In the mirror, he saw the lights behind him as the sedan entered the field road.

He drove for a hundred yards. Clouds of dust shot out as the tires of the car tore down the small path. He reached forward and cut the headlights of the old car. He now drove in blackness, trying to stay straight, not letting up on the accelerator, letting the sound of the stalks of tobacco rattling against the roof guide him through the field.

In a sudden motion, he swerved the car to the left, pulled back on the emergency brake, down into a row of tobacco stalks, swerving wildly in a 180-degree turn that left the car facing back toward the dirt path
from the edge of the stalks, then jumped out of the vehicle, taking the Colt with him, lunging behind the Mercedes as the lights from the terrorists’ van shot down the path. He felt it then, the adrenaline, coursing down through his legs and arms. A smile spread across his lips as their vehicle plunged through the thick dust and tobacco. He moved back, behind the Mercedes, and braced himself. The lights grew brighter and the engine revved as the van closed in. Without warning, the killers’ van barreled into the darkened Mercedes, crashing into the steel front of the parked car. The noise was horrendous, the unnatural sound of metal meeting metal, glass breaking, and screams from inside the van as the terrorists were caught by surprise by the parked car. The van flipped on its edge, slid, then flipped completely over onto its roof, which crushed the van in upon itself.

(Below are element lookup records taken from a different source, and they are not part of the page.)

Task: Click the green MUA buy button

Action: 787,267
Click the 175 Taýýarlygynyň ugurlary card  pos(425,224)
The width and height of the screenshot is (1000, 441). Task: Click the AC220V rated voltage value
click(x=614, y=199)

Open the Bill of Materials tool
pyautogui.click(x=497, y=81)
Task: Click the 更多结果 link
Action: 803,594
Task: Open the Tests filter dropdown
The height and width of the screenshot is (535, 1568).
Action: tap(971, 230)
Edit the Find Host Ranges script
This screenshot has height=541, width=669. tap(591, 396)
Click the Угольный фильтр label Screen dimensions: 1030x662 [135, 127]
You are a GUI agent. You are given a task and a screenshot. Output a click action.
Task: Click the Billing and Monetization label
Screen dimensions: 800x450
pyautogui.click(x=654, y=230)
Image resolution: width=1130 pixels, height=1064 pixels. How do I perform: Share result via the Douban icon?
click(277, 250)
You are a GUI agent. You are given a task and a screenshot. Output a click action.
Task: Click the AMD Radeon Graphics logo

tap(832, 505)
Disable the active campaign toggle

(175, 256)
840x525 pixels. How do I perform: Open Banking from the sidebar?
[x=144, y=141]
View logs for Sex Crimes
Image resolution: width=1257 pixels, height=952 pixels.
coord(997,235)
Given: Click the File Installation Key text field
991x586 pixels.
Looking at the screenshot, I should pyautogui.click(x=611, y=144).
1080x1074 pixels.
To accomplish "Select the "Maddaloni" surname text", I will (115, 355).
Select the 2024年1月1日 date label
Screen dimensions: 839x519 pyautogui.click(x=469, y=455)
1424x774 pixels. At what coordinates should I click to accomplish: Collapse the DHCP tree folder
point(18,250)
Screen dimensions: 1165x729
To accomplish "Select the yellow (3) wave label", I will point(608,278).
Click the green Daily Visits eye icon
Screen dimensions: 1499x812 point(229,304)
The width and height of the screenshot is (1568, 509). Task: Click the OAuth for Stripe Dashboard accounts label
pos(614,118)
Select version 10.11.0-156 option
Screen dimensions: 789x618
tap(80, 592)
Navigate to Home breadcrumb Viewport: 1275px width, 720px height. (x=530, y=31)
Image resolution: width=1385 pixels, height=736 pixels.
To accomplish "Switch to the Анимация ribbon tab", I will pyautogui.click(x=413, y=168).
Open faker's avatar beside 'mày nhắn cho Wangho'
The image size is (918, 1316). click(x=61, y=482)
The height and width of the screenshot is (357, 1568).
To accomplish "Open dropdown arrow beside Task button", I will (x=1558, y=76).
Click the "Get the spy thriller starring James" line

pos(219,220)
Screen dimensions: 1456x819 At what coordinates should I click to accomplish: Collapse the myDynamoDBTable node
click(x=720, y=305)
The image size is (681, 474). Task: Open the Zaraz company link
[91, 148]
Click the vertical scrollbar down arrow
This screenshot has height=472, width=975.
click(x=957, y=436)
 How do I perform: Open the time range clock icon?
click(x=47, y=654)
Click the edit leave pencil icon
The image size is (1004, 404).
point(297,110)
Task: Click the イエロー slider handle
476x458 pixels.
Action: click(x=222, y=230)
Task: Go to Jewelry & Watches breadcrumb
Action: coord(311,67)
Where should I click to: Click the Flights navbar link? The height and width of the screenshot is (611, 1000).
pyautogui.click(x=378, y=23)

Dewey stood up and stepped into the pathway behind the wrecked van. The engine whirred as one of the tires continued to gyrate in the night air. Moans of pain came from inside the destroyed van. Dewey reached inside the Mercedes, turned the headlights on. Only one worked, and it illuminated the overturned, destroyed van that lay smoking in front of the Mercedes.

He moved quickly toward the van with his Colt in front of him. He walked to the driver’s side and looked in. It was the short one from the bar with the mop of hair. He lay on the ground, what had been the ceiling of the van, crumpled up. His face and head were covered in blood. He was young, early twenties. Dewey reached in and felt for a pulse; still alive. He felt for a weapon as the man looked up at him. He found a silenced handgun next to the man’s left leg. He picked it up and tossed it into the tobacco field.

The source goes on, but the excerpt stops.